5 Forgotten Women in Science

Today In History May 18, 2026

You know the names. Watson. Crick. Hahn. They’re in the textbooks, on the Nobel lists, in the documentaries.

You probably don’t know the women whose work they were standing on.

The photograph

In May 1952, Rosalind Franklin took a photograph at King’s College London. Photograph 51. An X-ray diffraction image of DNA so sharp that the molecule’s double-helix shape was readable in it for anyone who knew how to look.

James Watson knew how to look. He saw the image without Franklin’s permission, shown to him by a colleague. Crick worked from her unpublished data. Their model of DNA appeared in 1953.

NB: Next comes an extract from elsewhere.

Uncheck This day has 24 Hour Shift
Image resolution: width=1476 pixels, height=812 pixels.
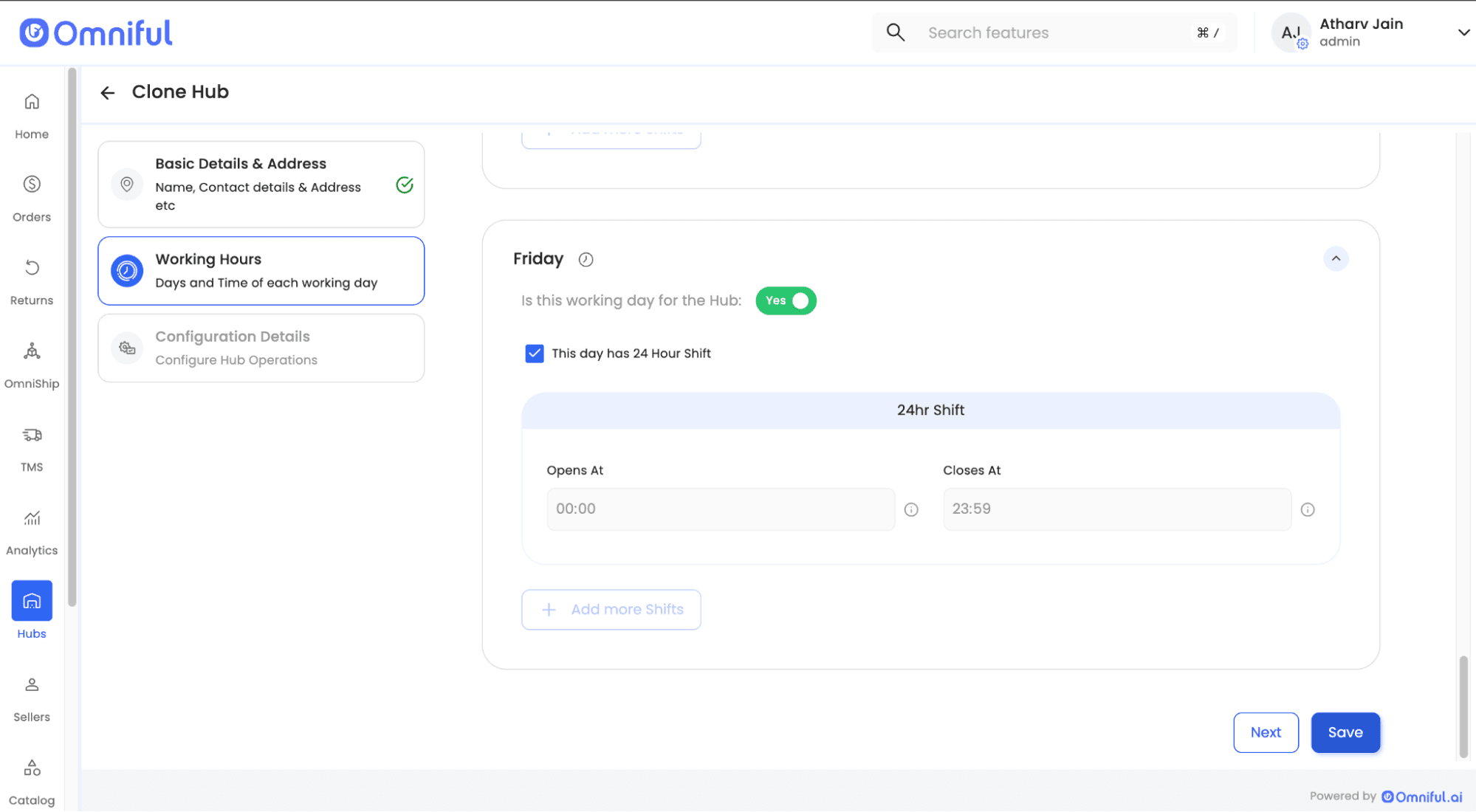(x=535, y=354)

The Nobel Prize came in 1962. Watson, Crick, and Maurice Wilkins shared it.

Franklin wasn’t on it. She’d died in 1958, four years earlier, of ovarian cancer at 37. The prize isn’t awarded after death. But that’s not really the question. The question is whether she’d have been named while she was alive. Her photograph was the evidence the whole model rested on, and she never got to argue her own case.

The woman who named fission

Lise Meitner spent 30 years working on radioactivity in Berlin, much of it alongside the chemist Otto Hahn. Then the Nazis came for her. She was Jewish. In 1938 she fled Germany with ten marks in her purse and a ring a colleague had given her in case she needed to bribe a border guard.

From exile, she kept thinking about Hahn’s latest experiment. He’d split a uranium atom and couldn’t explain the result. Meitner could. Working it out with her nephew over a winter walk, she did the math that showed the nucleus had broken in two and released a staggering amount of energy.

She gave the process its name. Fission.

The 1944 Nobel Prize in Chemistry went to Otto Hahn. Alone. Meitner, who had explained what Hahn’s experiment actually meant, was not named. She never publicly complained. She also never stopped being the physicist who understood it first.

The experiment that broke a law of physics

In the 1950s, two theoretical physicists, Tsung-Dao Lee and Chen-Ning Yang, proposed something close to heresy. They argued that a law called the conservation of parity, the idea that nature doesn’t tell left from right, might be false.

It was a beautiful theory. It needed an experiment to prove it. The experiment was brutally hard.

Chien-Shiung Wu built it. At Columbia she ran a setup that cooled cobalt-60 to almost absolute zero and watched which way it threw off particles. It threw them one way more than the other. Parity was not conserved. A law physicists had assumed for decades was wrong, and Wu’s experiment is what proved it.

The 1957 Nobel Prize in Physics went to Lee and Yang for the theory.

Wu, who turned the theory into fact, was not on the prize.

What Franklin never knew

Here’s the part that stays with you.

Franklin worked the rest of her short life believing she was one contributor among several to the structure of DNA. She corresponded warmly with Crick. She moved on to other research. She never knew that Photograph 51 had been shown to Watson without her consent, or how central her data had been to the model that made them famous. The fuller story came out in Watson’s own memoir, published in 1968. She’d been dead a decade.

She never knew it had been hers.

The pattern has a name

This isn’t three coincidences. It’s a pattern, and it has a name.

In 1993, the science historian Margaret Rossiter called it the Matilda Effect. The systematic way the credit for women’s scientific work gets reassigned to the men around them.

She named it for Matilda Joslyn Gage, a writer who saw the whole machine clearly back in 1870 and wrote it down. More than a century before anyone gave it a label, Gage had already described exactly what would happen to Franklin, to Meitner, to Wu.

Three women. Three discoveries that changed physics, chemistry, and biology. Three Nobel Prizes that went to the people standing next to them.

You knew the men’s names before you started reading this. Now you know whose work they were standing on.